Phishing attacks accelerated in 2024, cost $800M year-to-date

Phishing attacks did not abate in 2024 and were especially consistent in the past three months. Certik tallies up the losses at $800M for the year to date. 

Attacks through malicious links led to a record number of major incidents. According to Certik, phishing attacks in the year to date led to $800M in losses. The value of the attacks rose additionally as the crypto market appreciated. A total of 26 significant attacks happened in October, and so far seven by the middle of November. 

Some of the phishing and address poisoning attacks manage to target the occasional large-scale wallet, leading to deeper losses. However, the attack’s model relies on wide distribution and producing as many attacks to wallets as possible. Scams with fake copied addresses happen almost daily and sometimes drain significant personal holdings. In a recent case, the poisoned address spoofed the legitimate wallet of a centralized exchange. 

🚨 ALERT: Another victim lost $111,726 just 10 minutes ago by copying the wrong CEX deposit address from a contaminated transfer history.

Tips to stay safe 🔐:
• Always verify addresses carefully 📝
• Use bookmarks 🔖
• Double-check before sending large amounts ✅ https://t.co/t1uZRiRTev pic.twitter.com/V3K4ONWkzW

— Scam Sniffer | Web3 Anti-Scam (@realScamSniffer) November 15, 2024

A more sophisticated form of wallet draining features a test attack. Recently, another address lost over $110K, when a malicious wallet spoofed the original transaction by introducing its own address. The scammer’s wallet even passed the test transaction test, before the user was convinced to send the entire sum. 

Another user lost $220K by being convinced to click on a malicious link and give permission to connect with the wallet-draining smart contract. The wallet recipient has already been labeled among the growing list of fake phishing wallets.

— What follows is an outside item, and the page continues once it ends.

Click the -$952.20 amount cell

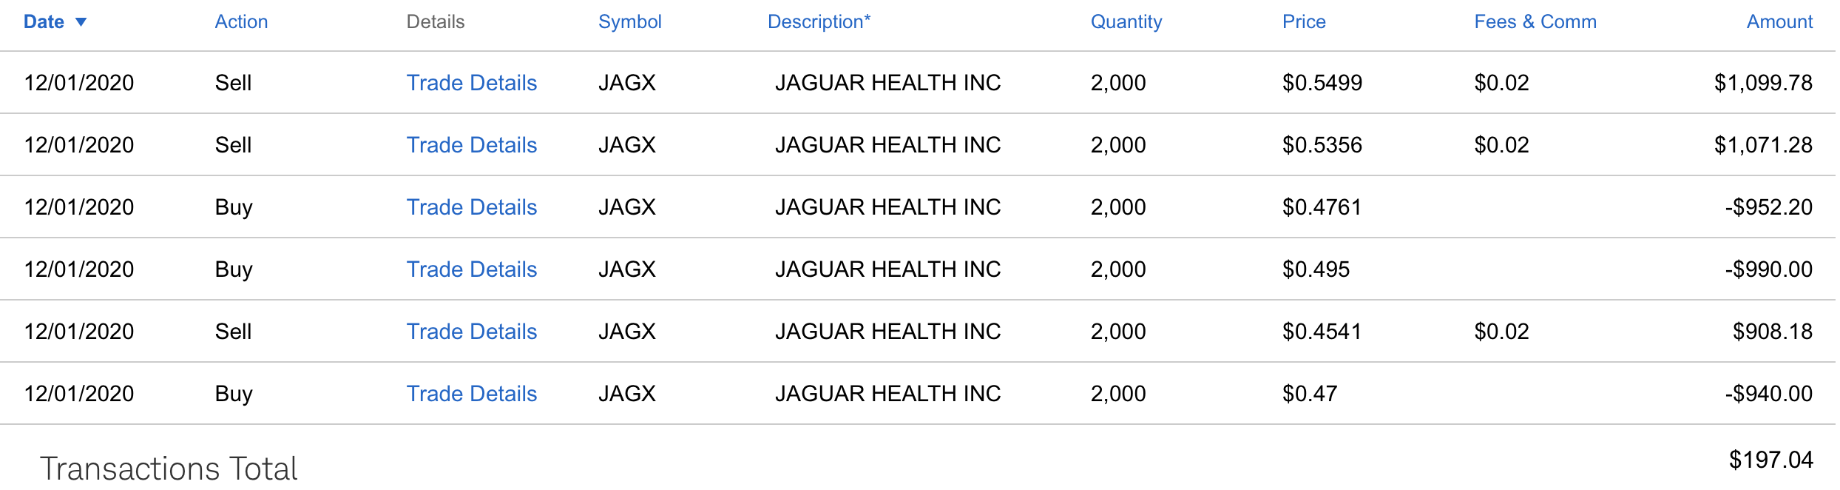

As with other similar exploits, scammers still rely on Tornado Cash to cover their tracks.

Most of the attacks focused on the Ethereum and Solana ecosystem, with much fewer BTC losses. The habitual interaction with multiple protocols for Web3, NFT, or meme tokens, made users more likely to sign permissions and trust prompts to connect their wallet. Multi-asset wallets are also vulnerable, which is one of the main sources of BTC losses. 

Web3 still faces ‘ice fishing’ attacks

Certik noted that Web3 projects are especially vulnerable to so-called ‘ice fishing’ techniques. Ice fishing uses faked links, spoofed sites, or more creative tools to insert a link. The links call for a wallet approval and issue an approval transaction. 

Later, the malicious attacker can initiate a transaction once the wallet is opened. Until permission is revoked, the wallet connected to a phishing link remains vulnerable. Certik warns users to check their wallet approvals through a legitimate tool, and not through third-party links. Etherscan’s token approval protocol can help revoke suspicious links. 

Decentralized exchanges and lending protocols are the most widely attacked and spoofed apps. More than $200M so far has been spoofed by scammers in connection with DEX activity. 

Certik excludes wallet scams from other exploits. Big hacks and attacks were more rare in October, but wallet scams remained at their usual elevated level both in terms of raw numbers and funds taken. 

Certik proposes using vanity addresses

One of the ways to create a more recognizable address is to create a vanity string. The tools to generate wallets rely on multiple attempts until they produce the right address with the desired number string. 

Vanity addresses can also be spoofed, but the chance is lower. Certik has also noticed that some spoof wallets generate vanity addresses with a preferred string of characters in the middle. 

Other widely used services like the 1Inch DEX aggregator have generated an easily recognizable vanity address to make deposits easier. Over time, scammer addresses grew to a total of 269,705, following community reporting. Pink Drainer remains one of the biggest recipients of user funds, but new addresses with smaller hausl are added all the time. 

Risky addresses often gain a label as Fake Phishing, but only after being reported multiple times. Other flagged addresses contain zero-sum transactions. To bypass the flagging of zero-value tokens, scammers will also send a legitimate amount of USDT. The scam still hinges on the end user copying the addresses from the transaction history.